I had the chance to work on a project involving some large files filled with data, and for many parts of the implementation, I had to use NodeJS for various reasons. One of the most common issues I was forced to tackle was how to download and parse a file containing a few millions of entries (around 500Mbytes) and then perform operations based on the content. Since the files were very big, I had to stream parts of the file in RAM and perform asynchronous operations in chunks.
I was stunned to see that so few resources existed on how to do this on the Internet. And many solutions that I found did not take into account large files and were incompatible with any back-pressuring model. I tried to use RxJS for my solutions, which proved to be a less-than-ideal tool for me to perform backpressure when using NodeJS’s read streams.
In this post, we will take a look at the problems I faced, and two approaches I followed to solve them.
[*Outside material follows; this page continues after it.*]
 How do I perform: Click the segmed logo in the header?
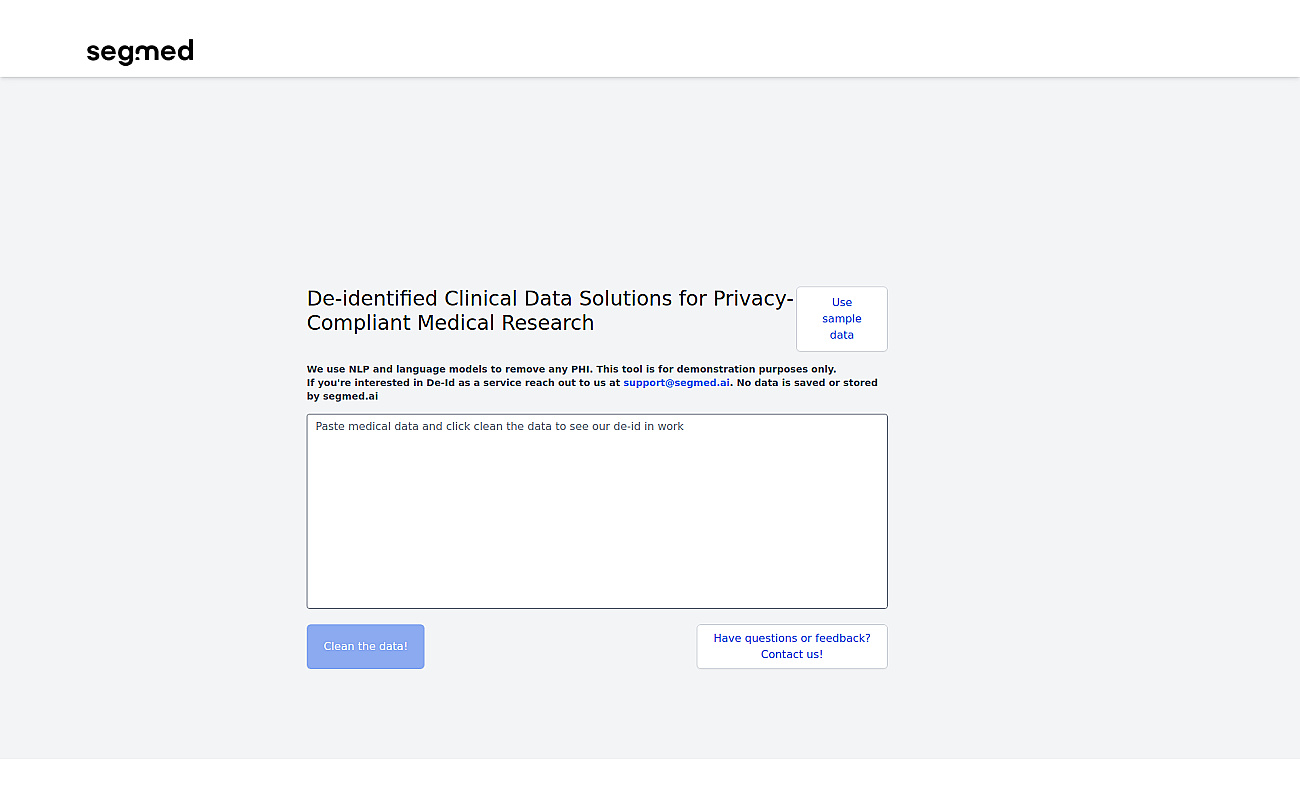(x=140, y=51)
Only one of those approaches took me where I needed to go, and the other ones were wrong but also taught me many things, and this is why I will mention them, too.
Those are the issues we will tackle in this post
- How to download a very large file using streaming (the more popular but wrong way)
- How to download a very large file using streaming (the right way)
- Reading a large file using backpressure (the wrong way, using RxJS)
- Reading a large file using backpressure (the right way, using NodeJS streams)
Planning our little project
Imagine that there is a file that is uploaded into a server. We need to download this file, and for each line inside this file, we want to perform an asynchronous operation. Initially, this sounds simple, but this little project has some well-hidden issues (stemmed from the requirements), dangerous to the non-careful implementors.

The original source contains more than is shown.